Elle détourna les yeux. « Assez fréquemment, en fait. Une façon de s’assurer que tout le monde est fin prêt.
— Vous voulez rire ? » À en juger par l’expression de Desjani, elle ne plaisantait nullement. « Tout le monde est sur les rotules avant même que la bataille n’ait commencé. Bien sûr, certaines situations ne vous laissent pas le choix, mais, en l’occurrence, quand nous avons la certitude que l’ennemi ne pourra pas engager le combat avant près de sept heures, tout le monde trouve raisonnable de se reposer le plus possible. » Geary se leva avec ostentation. « Je vais faire un tour et manger un morceau », annonça-t-il à toute la passerelle. Il en sortit d’un pas vif, conscient que tous les yeux étaient posés sur lui, en se demandant s’il avait feint avec vraisemblance d’avoir de l’appétit. Il lui faudrait faire mine de se reposer pendant les deux prochaines heures au moins, tout en sachant que ses chances de trouver le sommeil étaient quasiment nulles. « Veuillez, s’il vous plaît, me tenir informé de toute modification dans la formation ou le mouvement de la flotte du Syndic, capitaine Desjani.

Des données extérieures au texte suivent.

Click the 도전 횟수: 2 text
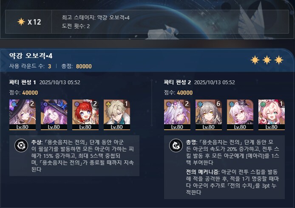295x208 pixels. click(x=76, y=26)
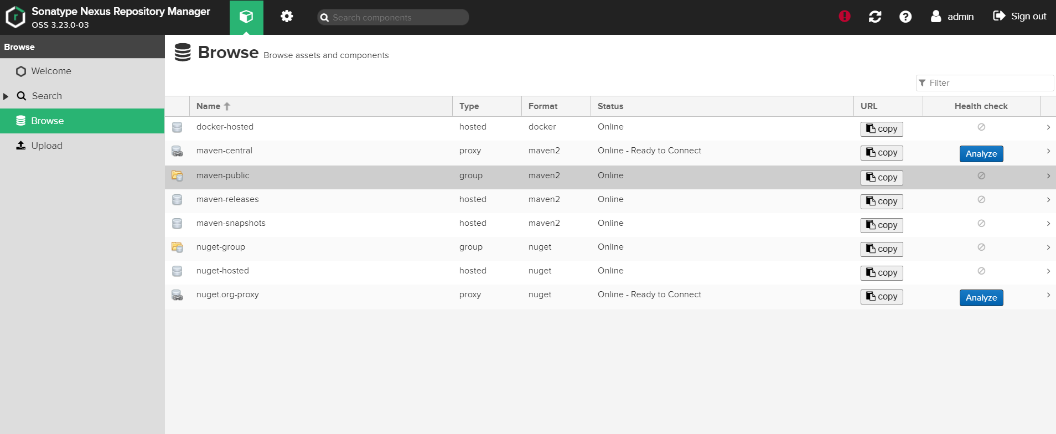Click the docker-hosted repository icon
This screenshot has height=434, width=1056.
click(x=177, y=127)
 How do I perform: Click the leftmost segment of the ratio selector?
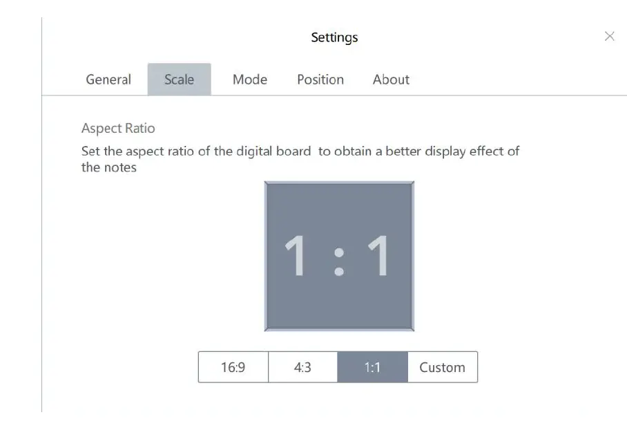coord(233,367)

— Bien sûr, capitaine. » Desjani hésita, mais, alors qu’il quittait la passerelle, il l’entendit donner quartier libre à une bonne partie de l’équipage de l’Indomptable pour lui permettre de se sustenter.
Après avoir passé quelques heures à déambuler dans l’Indomptable pour visiter divers compartiments et discuter avec les matelots, puis à faire semblant de déjeuner dans trois réfectoires différents avant de repasser plusieurs fois sur la passerelle pour vérifier qu’il ne s’était rien produit de nouveau, Geary finit par flancher et la regagner définitivement. Desjani, toujours assise dans son fauteuil, ne l’avait manifestement pas quitté de tout ce temps.

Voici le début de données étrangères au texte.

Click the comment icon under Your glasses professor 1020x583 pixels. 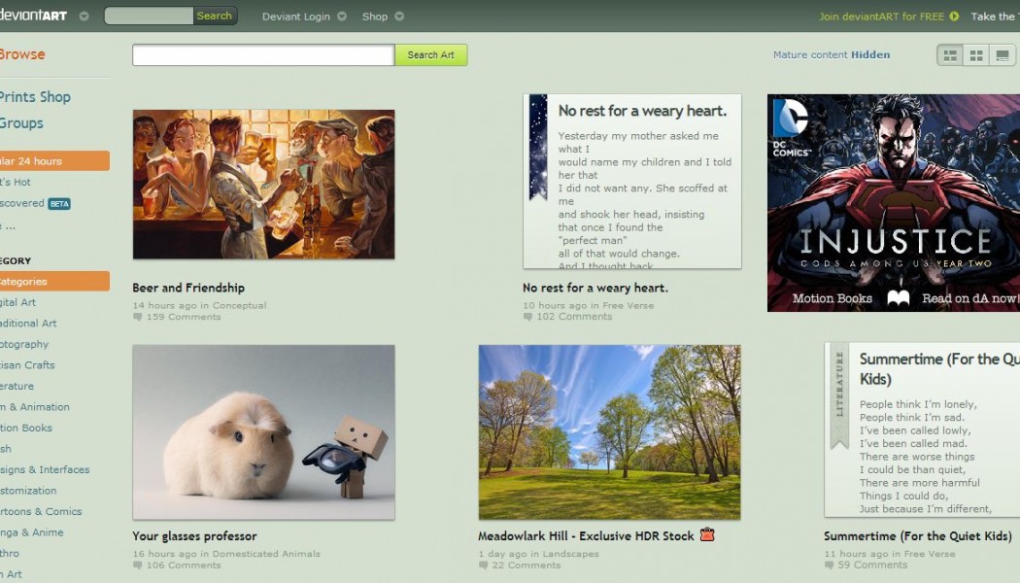point(138,566)
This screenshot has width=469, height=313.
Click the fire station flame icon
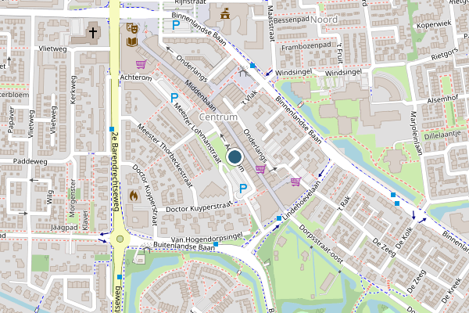point(134,196)
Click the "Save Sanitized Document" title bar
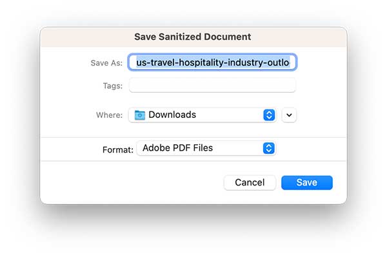Screen dimensions: 387x257 pyautogui.click(x=193, y=37)
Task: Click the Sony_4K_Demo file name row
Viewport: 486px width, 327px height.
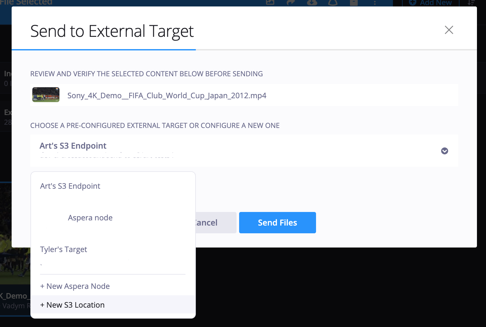Action: tap(244, 95)
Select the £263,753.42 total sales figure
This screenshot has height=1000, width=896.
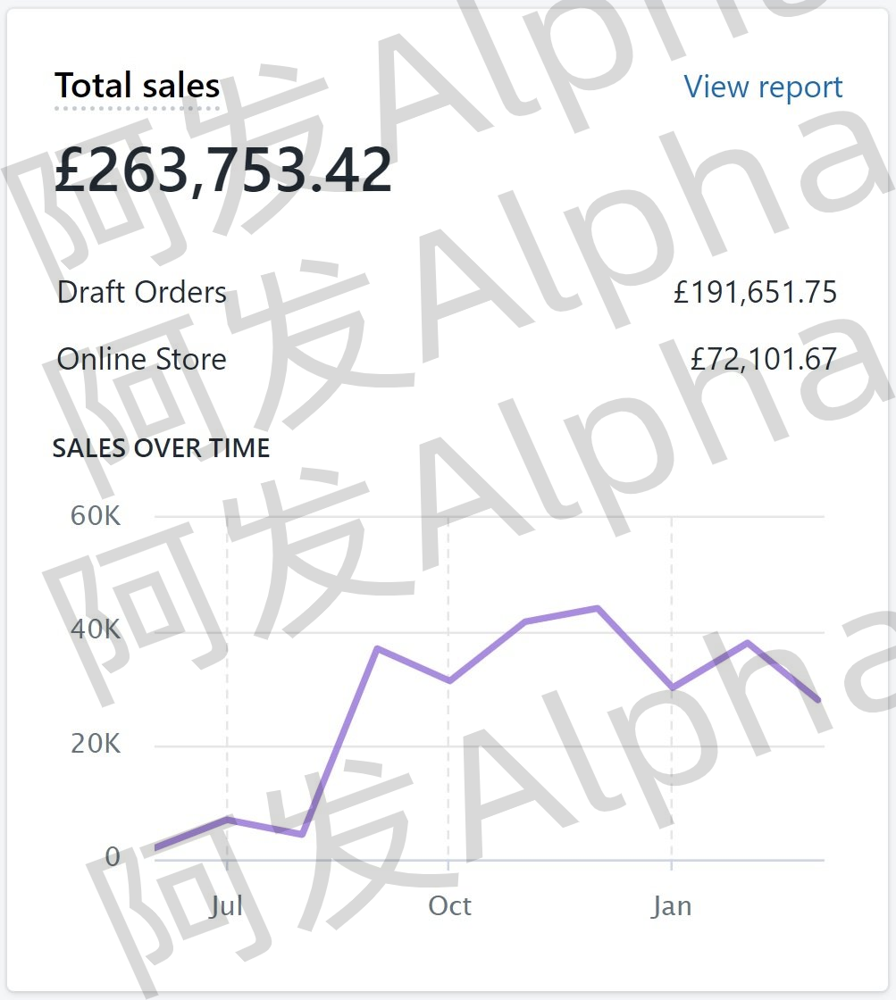223,170
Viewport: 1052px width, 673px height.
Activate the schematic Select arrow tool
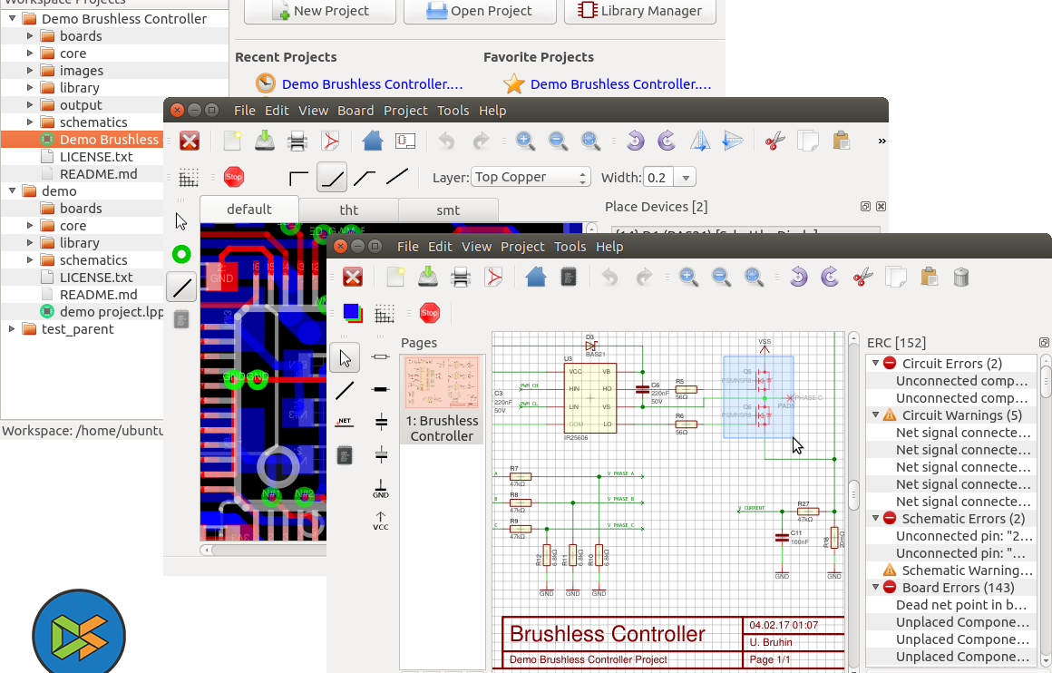345,358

Elle lui lança un regard penaud : « La force de l’habitude.
— Vous commandez ce bâtiment, Tanya. Ce qui signifie, je le sais, que vous vous sentez obligée de rester là même quand rien ne vous y force. » Il s’assit puis se contraignit à s’adosser à son fauteuil pour étudier de nouveau l’écran. Les deux flottes adverses s’étaient sensiblement rapprochées, mais des heures s’écouleraient encore avant qu’elles n’entrent en contact. La formation du Syndic n’avait pas changé. « Nous combattrons en formation Fox cinq, l’avisa-t-il.
— Fox cinq ? » Desjani sourit à cette perspective. « J’ai hâte de voir la flotte la prendre. »
Moi aussi. J’espère qu’elle y parviendra. Il procéda à quelques calculs en se servant des ultimes estimations de la vélocité des vaisseaux du Syndic et des coordonnées spatiales où se heurteraient les deux armadas si rien n’intervenait d’ici là. Encore deux heures. Trop long. Je ne peux toujours pas ordonner à la flotte d’adopter la formation Fox cinq. Redoutant la perspective de passer les deux prochaines heures à fixer son hologramme, il ouvrit le programme de simulation et entreprit de le faire défiler après avoir entré les paramètres actuels.
Ça devrait me tenir occupé et, peut-être, me permettre de repérer un détail que j’aurais négligé.
L’heure qui suivit n’en donna pas moins l’impression de s’écouler à une lenteur exaspérante. « Très bien, Tanya. Préparons-nous à botter le cul de quelques Syndics. » Elle découvrit ses dents en un sourire avide tandis qu’il rappelait la flotte. « À toutes les unités, ici le capitaine Geary à bord de l’Indomptable. Exécution de la formation Fox cinq à T quarante. Je répète, exécution de la formation Fox cinq à T quarante. L’Indomptable reste le pivot de la formation. »
Fox cinq était une formation très ancienne bien que, autant qu’il pût le savoir, elle ne fût plus en usage depuis très longtemps. Elle semblait parfaitement adaptée à la tactique présente des Syndics comme à ses propres intentions pour le combat imminent, et c’était aussi l’une de celles qu’il avait incluses dans le programme de simulation, de sorte qu’elle n’était pas totalement étrangère à ses commandants.